CHINA IS HUNTING UYGHURS AROUND THE WORLD, WITH HELP FROM SOME SURPRISING
COUNTRIES

More than 1,500 Uyghurs have been detained, extradited or rendered, most in the
Middle East and North Africa, says a report from the Woodrow Wilson Center.
/




CHINA ENLISTING INTERNATIONAL HELP TO FORCE UYGHURS BACK WITHIN ITS BORDERS

April 25, 202202:52

Link copied
April 25, 2022, 8:32 AM UTC
By Anna Schecter

The Chinese government is not only mistreating Uyghurs within China's borders,
it is hunting them down abroad — with help from countries like Saudi Arabia,
Egypt and the United Arab Emirates — to clamp down on criticism of Beijing’s
repression of Muslim minorities.

The scale of the Chinese Ministry of State Security’s efforts to harass, detain
and extradite Uyghurs from around the world, and the cooperation it is getting
from governments in the Middle East and North Africa, is described in
unprecedented detail in a new report, “Great Wall of Steel,” by the Woodrow
Wilson Center’s Kissinger Institute on China and the United States.




More than 5,500 Uyghurs outside of China have been targeted by Beijing, hit with
cyberattacks and threats to family members who remain in China, and more
than 1,500 Uyghurs have been detained or forced to return to China to
face imprisonment and torture in police custody, according to the report.

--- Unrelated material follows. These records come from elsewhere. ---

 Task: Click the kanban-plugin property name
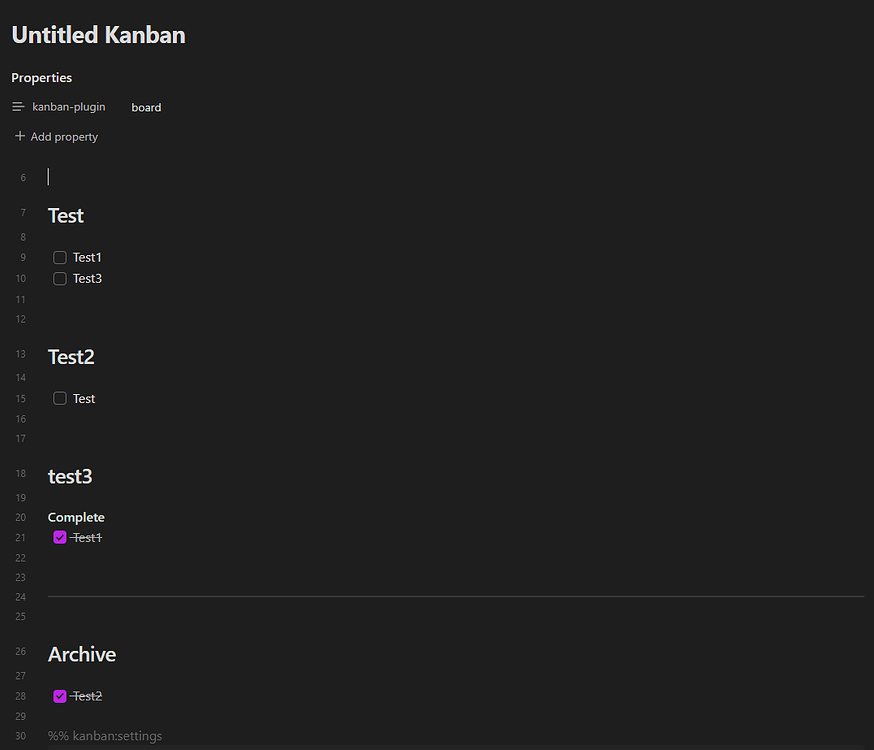pos(68,106)
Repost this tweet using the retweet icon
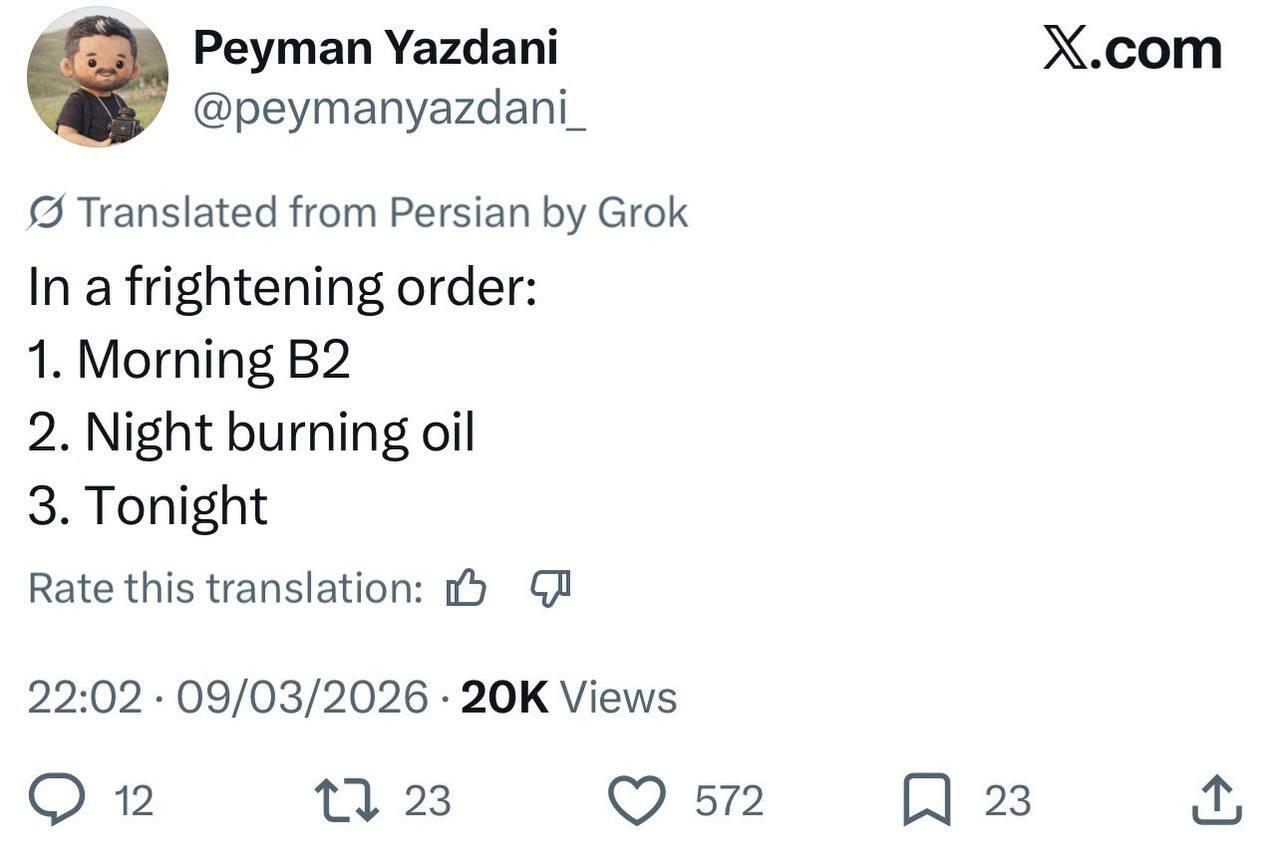 click(346, 801)
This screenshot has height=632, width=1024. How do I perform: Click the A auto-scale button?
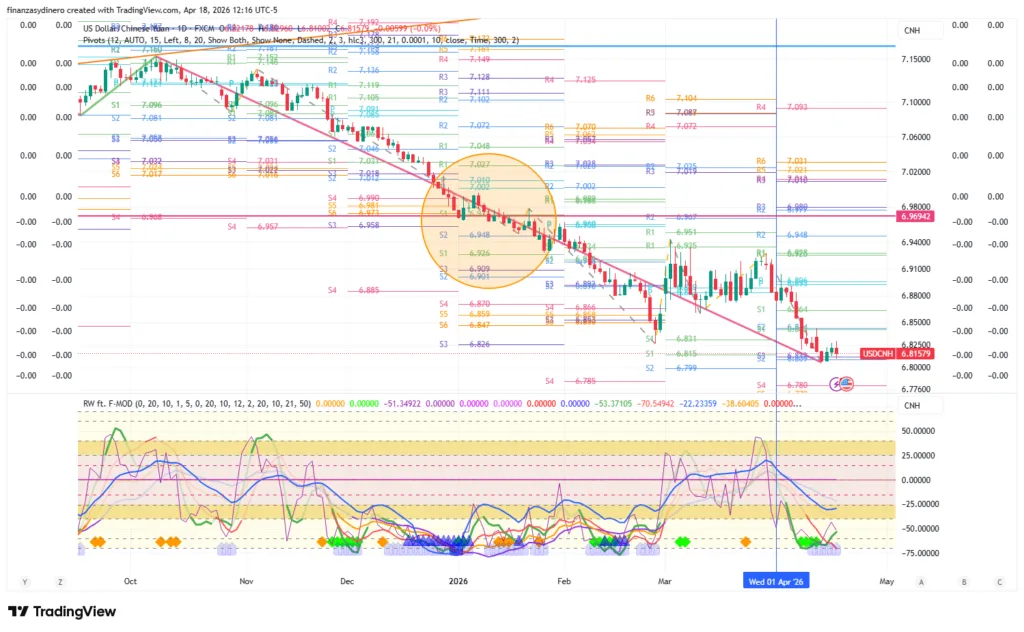click(920, 581)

“It is the first major study to place the Xinjiang humanitarian crisis in a
global context, showing the international dimension of Beijing’s campaign to
suppress the Uyghurs,” said the report’s author, Bradley Jardine, a Schwartzman
fellow at the Wilson Center and director of research at the Oxus Society for
Central Asian Affairs.

The detentions and forced repatriations to China are ongoing.  

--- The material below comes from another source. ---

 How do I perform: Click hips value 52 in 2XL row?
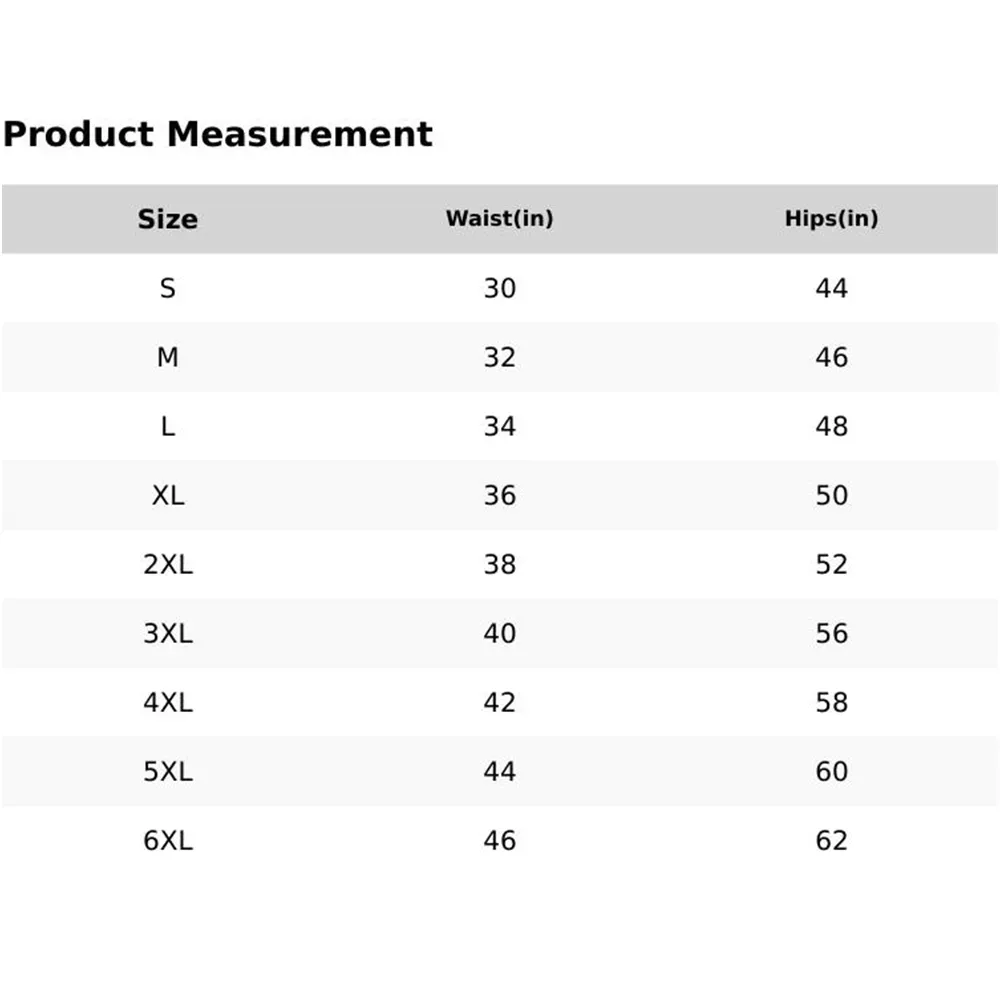831,565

On April 13, Amnesty International reported that Saudi Arabia was preparing to
deport a Uyghur woman and her 13-year-old daughter to China, where they would
risk being detained in the vast web of “re-education camps” in western China’s
Xinjiang Province. The girl’s father and another Uyghur, a Muslim scholar, are
also detained in the kingdom. It is unclear if any of them were formally
charged.



Anthropologist Adrian Zenz, who has studied and documented Beijing’s systematic
repression of Uyghurs, says Beijing is using economic might and gifts of
infrastructure projects — its global Belt and Road initiative — to pressure
countries, including those with majority Muslim populations that might be
sympathetic to the Uyghurs’ plight.

“The Chinese are quite scared of what Muslim populations think of their
treatment of the Uyghurs and have exerted particular effort in influencing
government and popular opinion in those countries,” said Zenz, who is a senior
fellow in China studies at the Victims of Communism Memorial Foundation,
a nonprofit based in Washington.


CAMPS FOR UYGHURS

Chinese authorities in Xinjiang began rounding up women and men in 2017 —
largely Muslims from the Uyghur, Kazakh and Kyrgyz ethnic minorities — and
detaining them in camps designed to rid them of terrorist or extremist leanings.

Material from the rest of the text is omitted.